*** Opening Records shown ***

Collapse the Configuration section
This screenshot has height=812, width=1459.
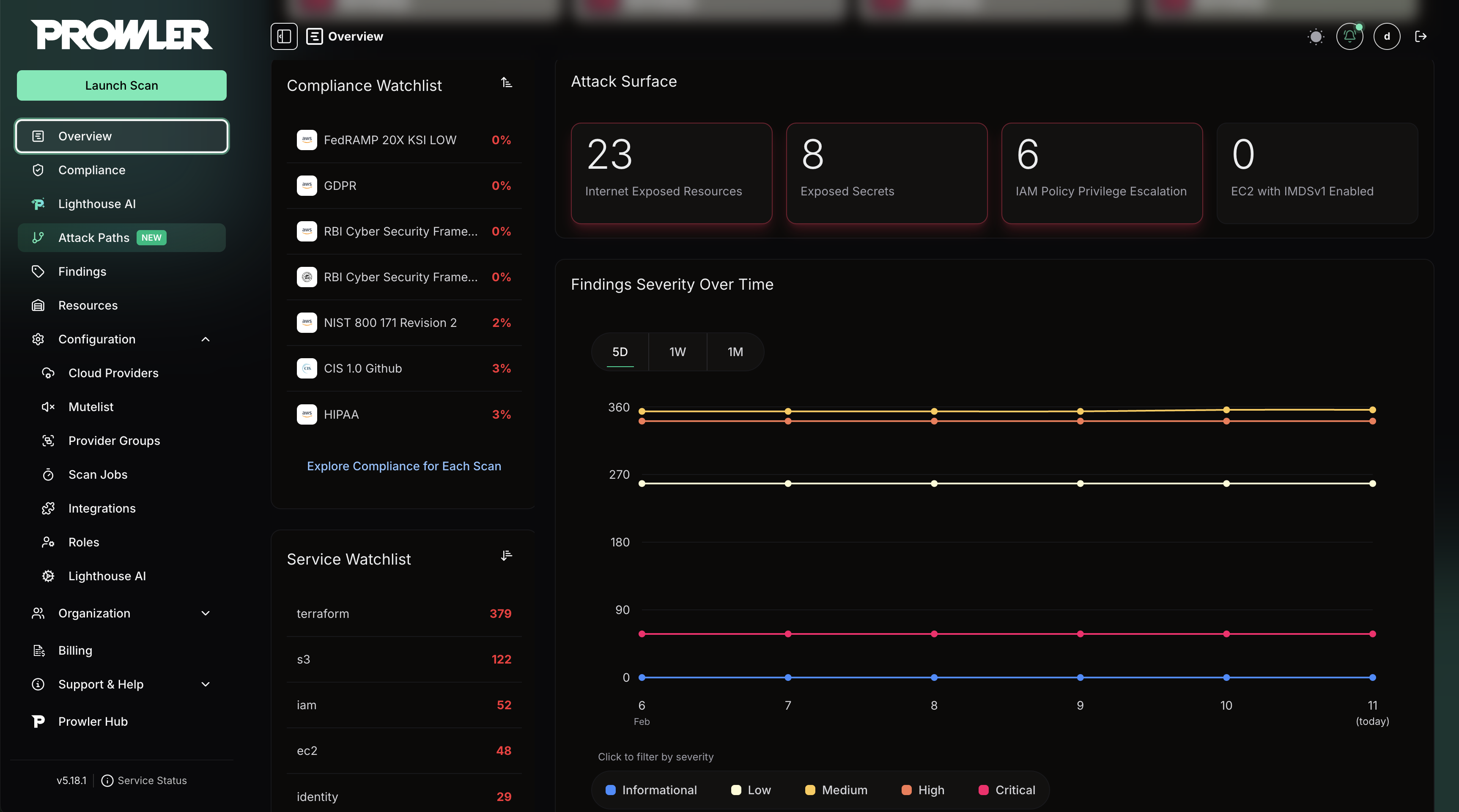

*** Closing Records shown ***
*** Opening Records shown ***

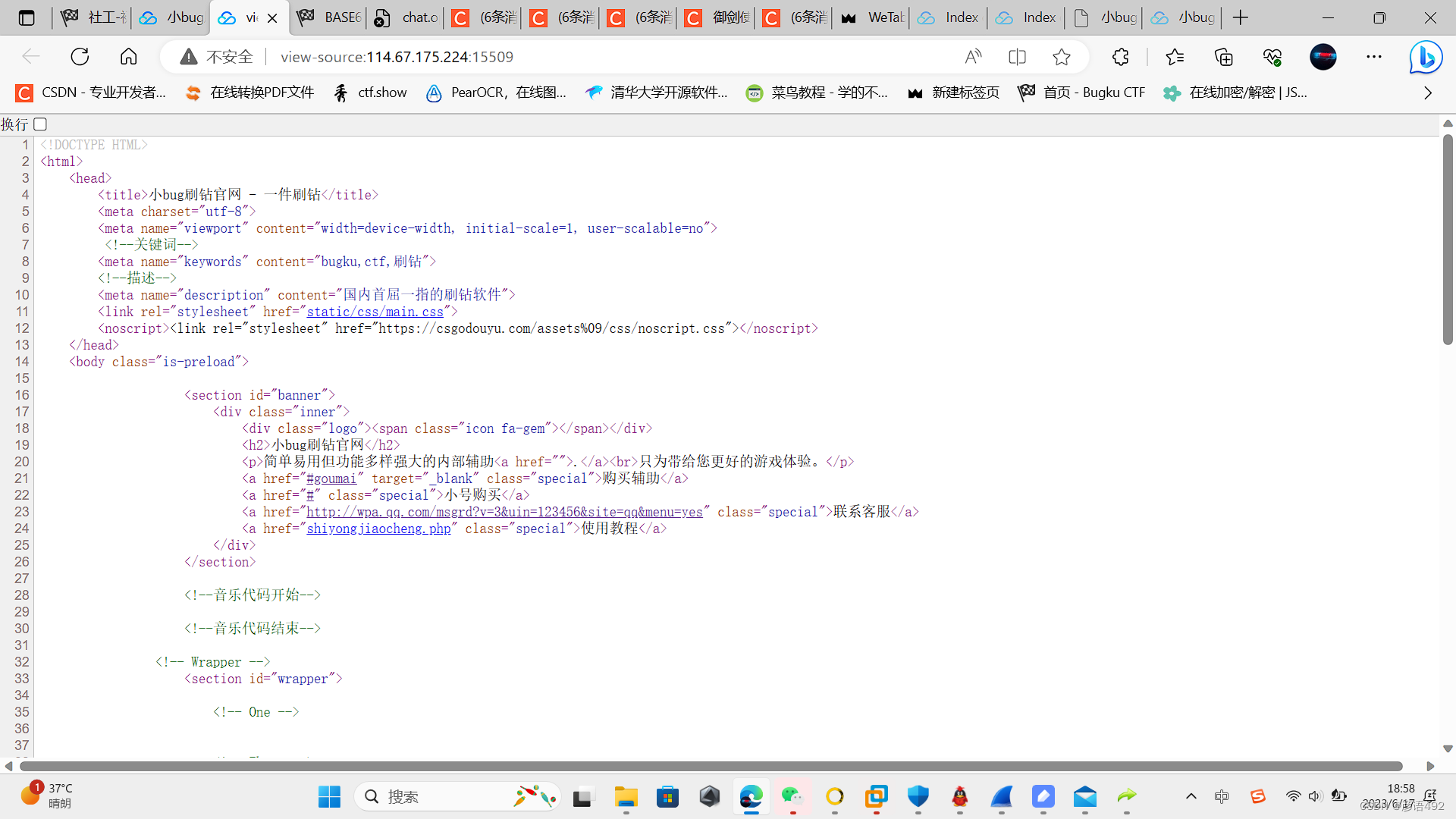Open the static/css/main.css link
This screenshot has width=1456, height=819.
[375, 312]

*** Closing Records shown ***

Out of the entries above, write out only the lines between the line holding "Collapse the Configuration section" and the line holding "This screenshot has height=812, width=1459.", inclusive, each exactly as given.

Collapse the Configuration section
This screenshot has height=812, width=1459.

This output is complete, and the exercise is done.